Can you repeat the forum page about weather model runs word for word, in full?

_PAGE EXCERPT_
"""

Jump to content

psuhoffman

Members
  • Posts

    26,411
  • Joined

  • Last visited

Everything posted by psuhoffman

  1. But there was a significant drop in the probabilities. There was an increase in suppressed OTS solutions. But were getting into the range where the ensembles follow the op trends mostly. It's not some horrible proclamation, it was a bad run of the euro, op and ens. So what, its been wrong plenty lately. If we take an average of where ALL the guidance is right now its actually a pretty decent solution for us, and I would prefer needing that than ANY one model right now. It's slightly troubling the euro went off on a tangent with a suppressed solution today, because yes it has the best physics and so if one model will sniff out some change first its the most likely, so yea I would prefer it to be some other model off on the tangent....but I still wouldn't take the euro v EVERYTHING ELSE. The other models that fail actually do it in the oppposite way, too amplified! Well except the icon but having that POS in your camp is actually a mark of shame.

"""

_MATERIAL PROVIDED_
"""

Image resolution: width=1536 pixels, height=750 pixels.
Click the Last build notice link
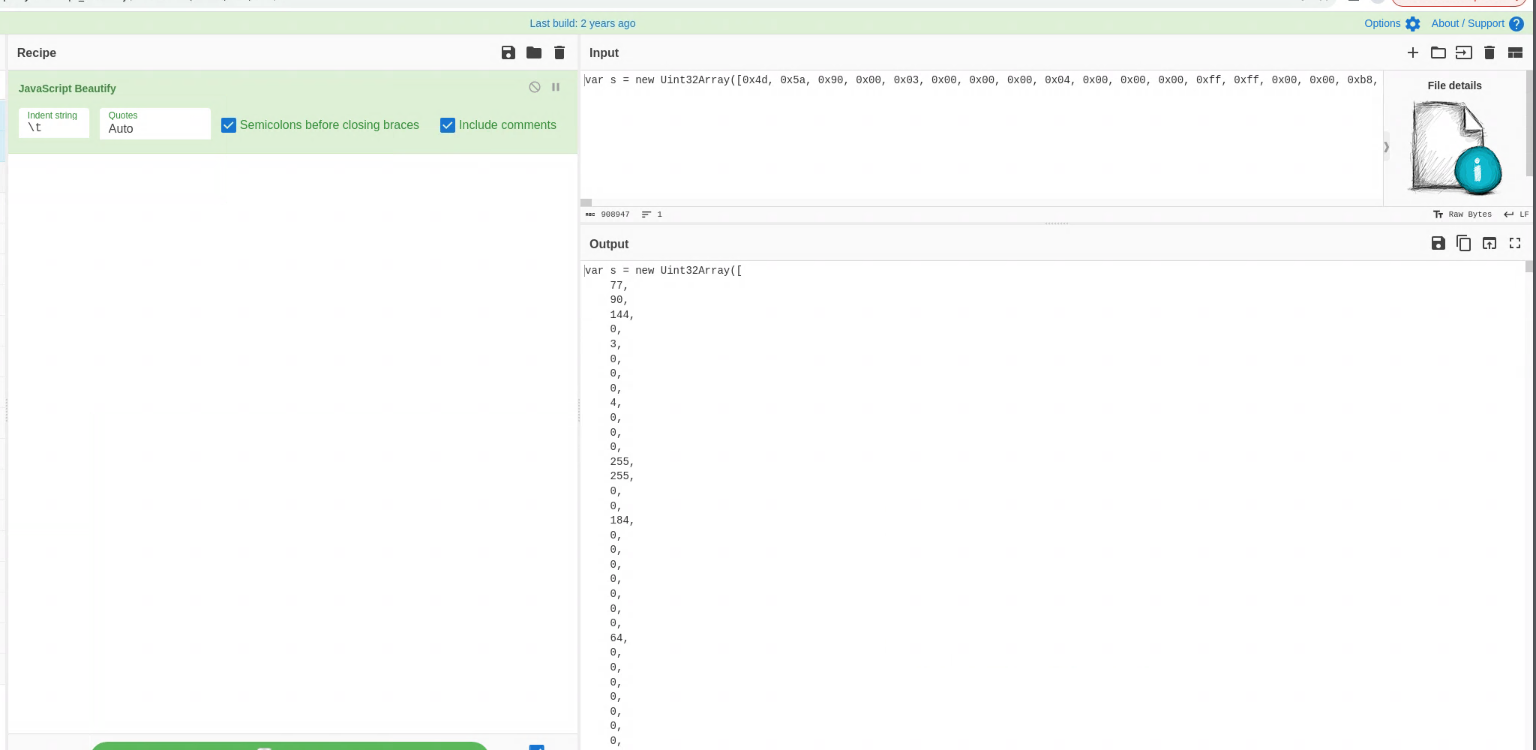click(x=582, y=23)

"""

_RESULT_
Jump to content

psuhoffman

Members
  • Posts

    26,411
  • Joined

  • Last visited

Everything posted by psuhoffman

  1. But there was a significant drop in the probabilities. There was an increase in suppressed OTS solutions. But were getting into the range where the ensembles follow the op trends mostly. It's not some horrible proclamation, it was a bad run of the euro, op and ens. So what, its been wrong plenty lately. If we take an average of where ALL the guidance is right now its actually a pretty decent solution for us, and I would prefer needing that than ANY one model right now. It's slightly troubling the euro went off on a tangent with a suppressed solution today, because yes it has the best physics and so if one model will sniff out some change first its the most likely, so yea I would prefer it to be some other model off on the tangent....but I still wouldn't take the euro v EVERYTHING ELSE. The other models that fail actually do it in the oppposite way, too amplified! Well except the icon but having that POS in your camp is actually a mark of shame.